Doctor Strange and the Multiverse of Madness actually breaks the record for the most lesbian, gay, bisexual, transgender and/or homosexual characters in an MCU property with three. However, given that two of them don’t speak and one never mentions their sexuality out loud, there’s clearly still work to be done when it comes to LGBTQ+ representation.
The MCU is of course pretty genderless in general, but any mentions of queer sexualities have tended to be very brief, the better to allow Disney to easily carve out these scenes in more homophobic markets. That seems unlikely to change anytime soon – with these movies costing $200 million apiece, Disney can ill afford to alienate a market. However, movies like Eternals and Deadpool 2 showed how more positive changes could be made.
Read on for a (disappointing) list of characters who are confirmed to be LGBTQ+. By “confirmed”, we mean that there is an explicit reference to their sexuality in the film, or that the actor who plays them has confirmed that their character is a member of the community.

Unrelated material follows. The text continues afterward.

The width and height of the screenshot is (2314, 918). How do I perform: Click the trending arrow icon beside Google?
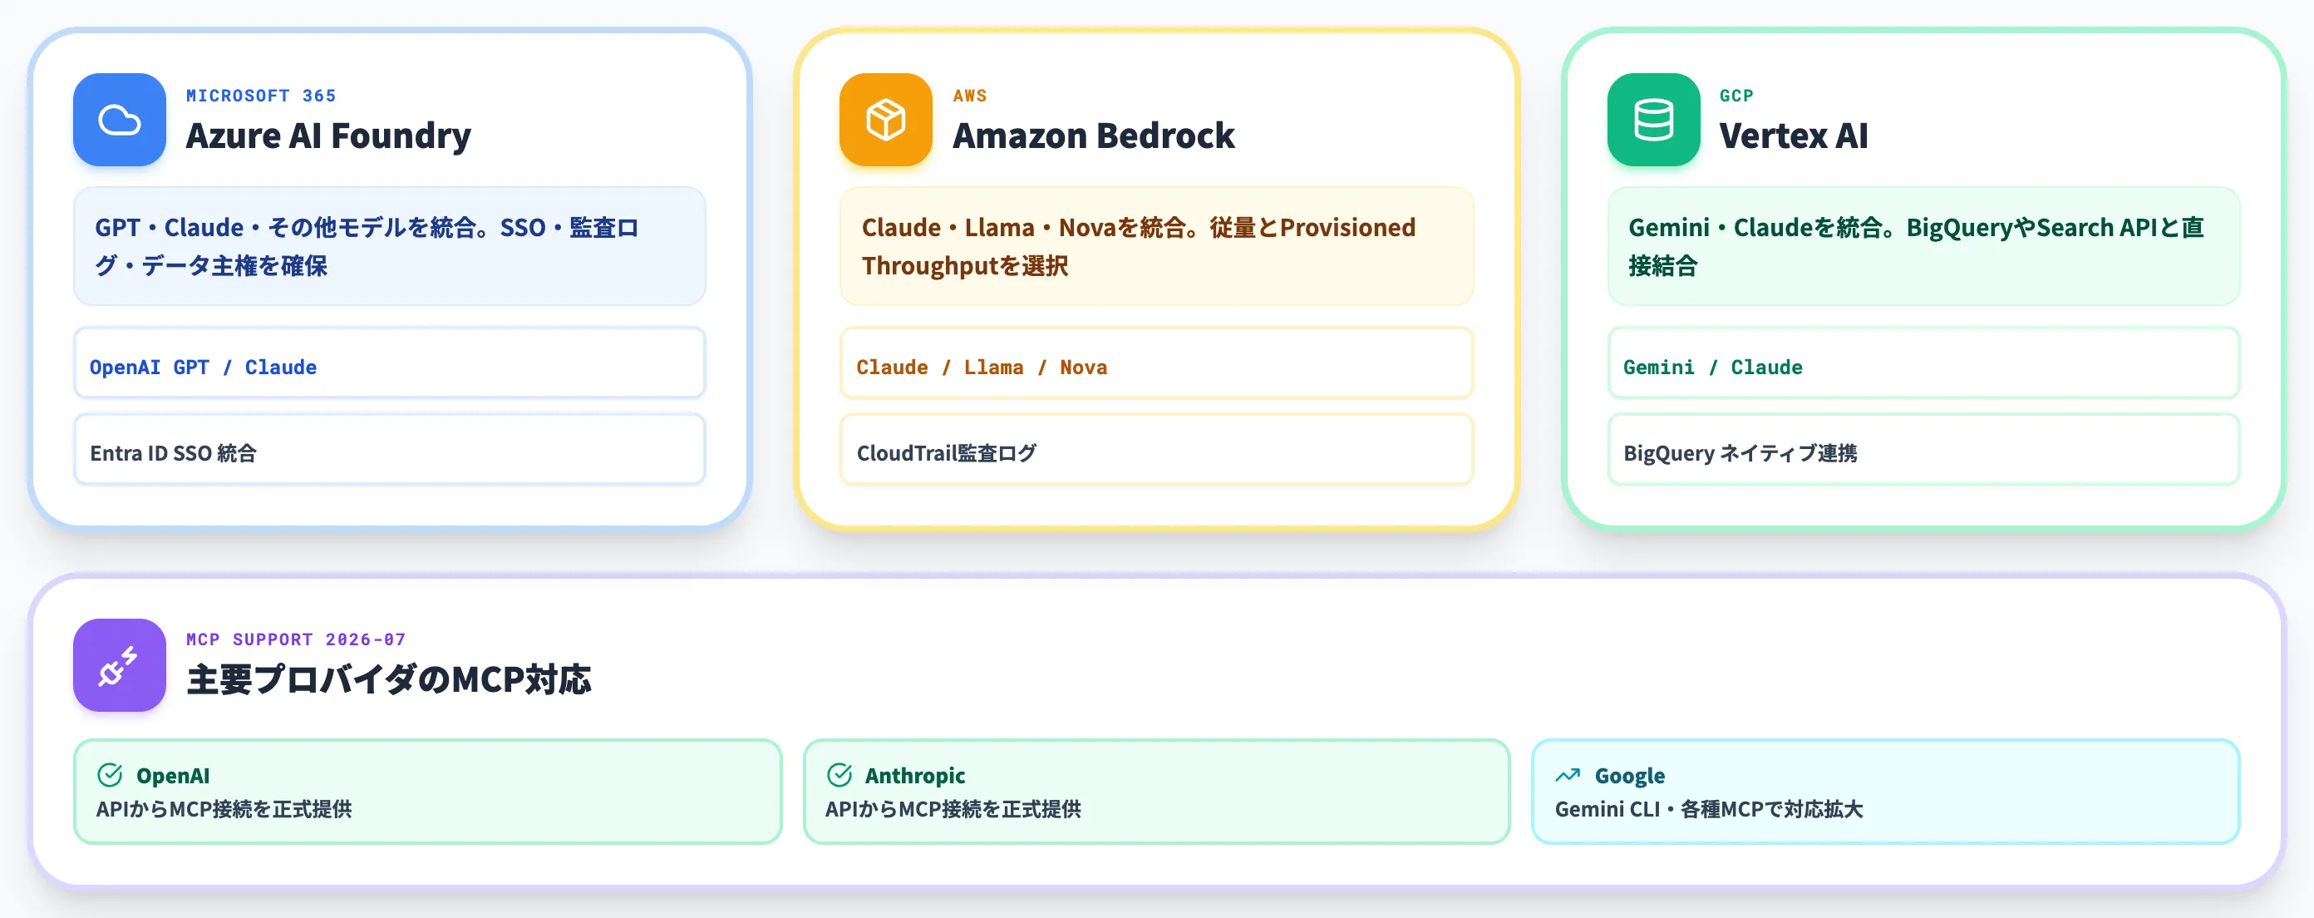[x=1568, y=774]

In other words, sorry Deadpool: until one of your directors is brave enough to confirm your pansexuality on a movie, you’re not on the list. It also has a character like Valkyrie, who actor Tessa Thompson said was bisexual, yet that wasn’t referenced in Thor: Ragnarok (although apparently will be in Thor: Love and Thunderso we wait and see).
All the LGBTQ+ characters in the MCU
Negasonic Teenage Warhead and Yukio
Although not in the MCU at the time, Disney’s subsequent purchase of Fox (and the announcement that Dead Pool 3 is in development) technically makes these two mutants the first lesbian couple in the multiverse at the very least.

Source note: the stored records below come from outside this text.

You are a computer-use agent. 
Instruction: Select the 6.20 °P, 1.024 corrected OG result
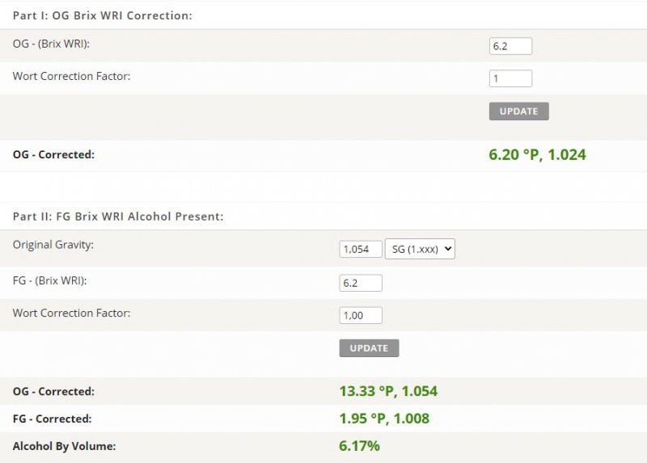point(537,154)
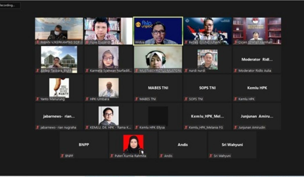Select the Kemlu_HPK_Melania FG participant tile
The height and width of the screenshot is (177, 304).
207,116
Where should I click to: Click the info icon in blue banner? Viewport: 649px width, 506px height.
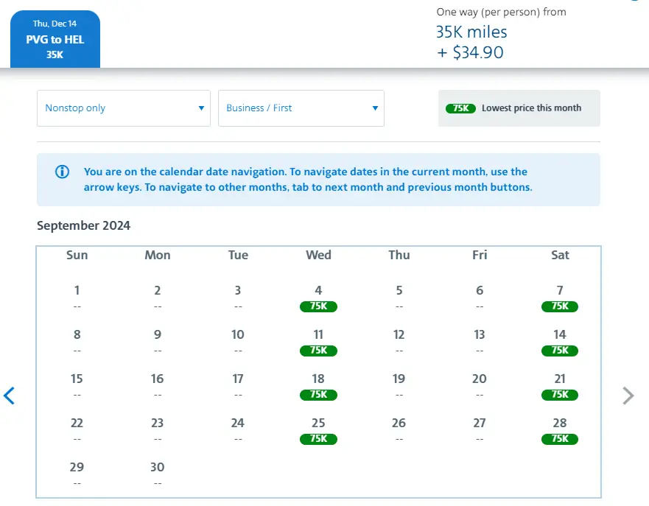[x=63, y=172]
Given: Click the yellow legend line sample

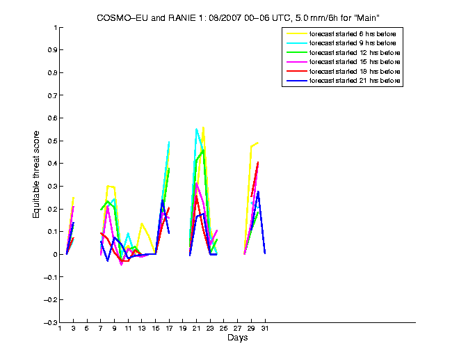Looking at the screenshot, I should pyautogui.click(x=297, y=33).
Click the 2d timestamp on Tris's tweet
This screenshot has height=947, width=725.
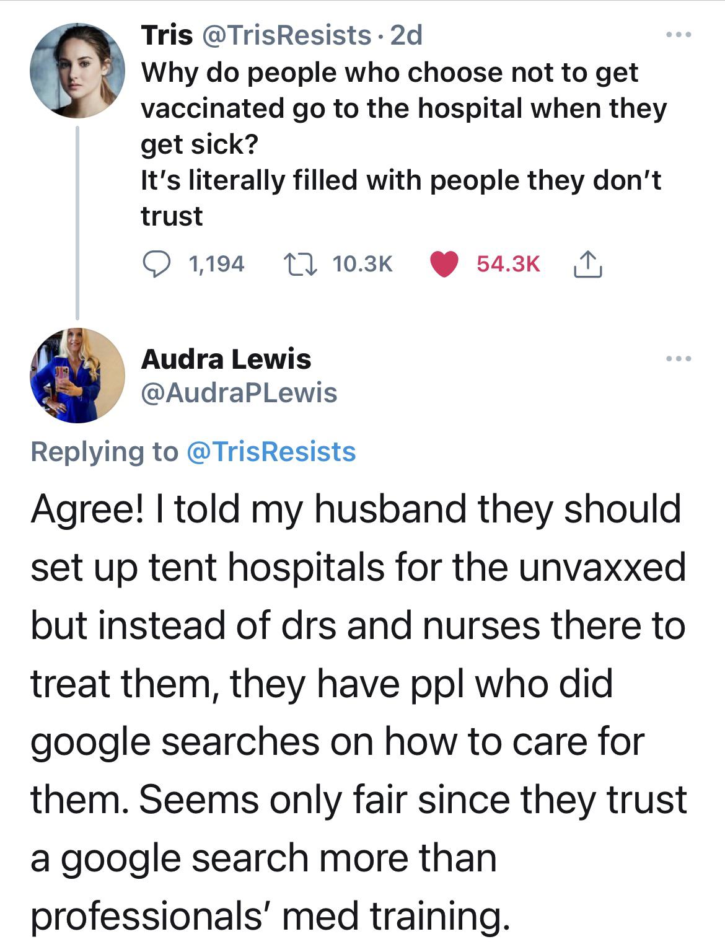[x=406, y=35]
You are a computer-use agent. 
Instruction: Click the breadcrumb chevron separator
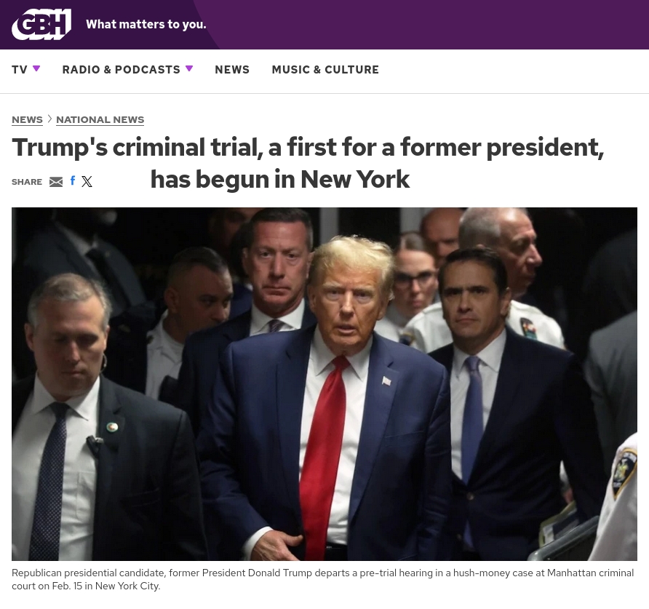point(49,119)

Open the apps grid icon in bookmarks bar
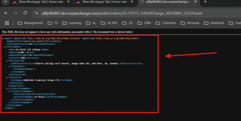pos(7,23)
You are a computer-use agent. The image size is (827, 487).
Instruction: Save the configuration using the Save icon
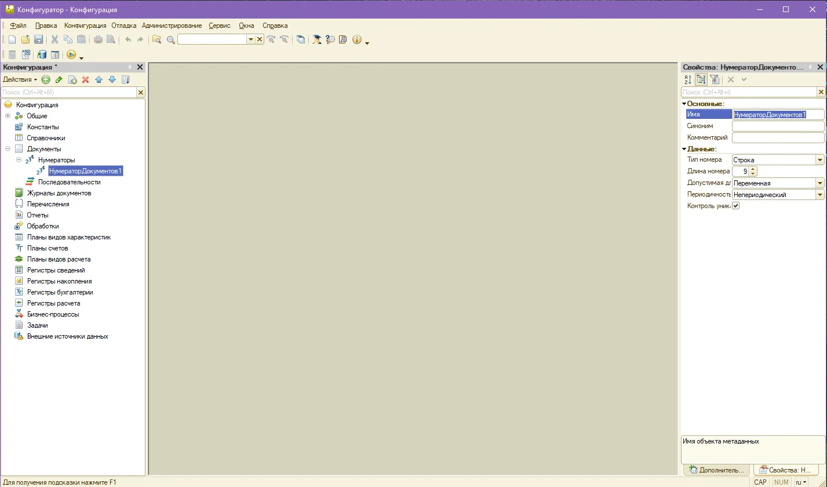coord(38,39)
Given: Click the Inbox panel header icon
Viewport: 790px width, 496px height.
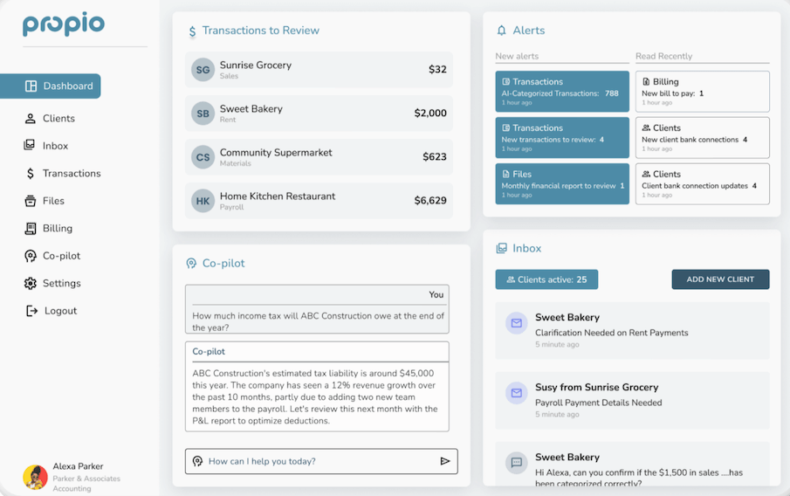Looking at the screenshot, I should tap(501, 249).
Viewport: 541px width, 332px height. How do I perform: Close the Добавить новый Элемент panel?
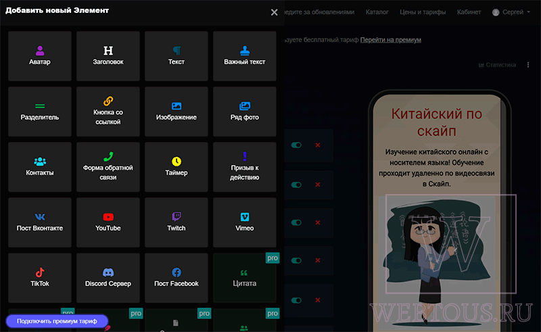(275, 12)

They also get one of the most explicit references to their sexuality – we even see them (SHOCK) holding hands and saying they’re in a relationship.
Avengers: Endgame made the mistake of trumpeting that he had the MCU’s first gay character before the movie was released. It created expectations that were never going to be met by that brief scene where a man in a therapy group talks about his grief at losing his male partner in The Blip. The character, played by the film’s co-director Joe Russo, doesn’t even have a name. That’s not exactly what the community meant when they said “representation matters”.
Loki and Sylvia
Loki had long been bisexual in the comics, but it took until his spin-off TV series to see that confirmed onscreen. This was revealed in a conversation between Loki (Tom Hiddleston) and one of his multiverse counterparts, Sylvie (Sophia Di Martino), where they discuss their dating history.
“You are a prince,” Sylvie told Loki. “It must have been budding princesses. Or maybe another prince?”
“A bit of both,” Loki replies. “I suspect the same as you.” Kate Herron tweeted after the revelation, “It was very important to me, and my goal, to acknowledge that Loki was bisexual.”
Phastos (Brian Tyree Henry) and her husband Ben (Haaz Sleiman)
Eternals may have been the first Marvel movie to get a “rotten” rating on Rotten Tomatoes, but it provided the MCU with its first man-man pairing… well, technically a man-eternal pairing, not wanting to speculate on how the kind on Olympia. Phastos is also the franchise’s first gay superhero, and the pair share the franchise’s first gay kiss (and one of the few kisses in general in the MCU).
Although her co-star Ben doesn’t get much screen time, her cast makes a bold statement. Actor Haaz Sleiman is a gay man himself and was born in the United Arab Emirates. Although the film was released in the United Arab Emirates, many neighboring countries banned it, leading Sleiman to say Variety“[Disney] stood their ground and said, ‘No, we’re not going to compromise the integrity of our film. It made those Arab countries so ignorant and pathetic.”
Marvel’s latest superhero, who debuted in Doctor Strange 2, doesn’t mention his sexuality out loud – Disney was probably hesitant about a 14-year-old character discussing his sexuality too openly. However, the character was Marvel’s first lesbian to lead a comic book series, and her sexuality is hinted at in two ways in the film. She wears a Pride flag pin on her denim jacket, which also reads “amor es amor”. This translates to “love is love”, a much used Pride slogan.
parents of america
It may have only lasted 12 seconds, but it was enough to get the film banned in Saudi Arabia. When we found out how America Chavez discovered her powers, we learned that she was raised by both of my mothers. Of course, we don’t know how gender and sexuality works in the universe the characters are from, but we can safely assume that it’s a lesbian couple.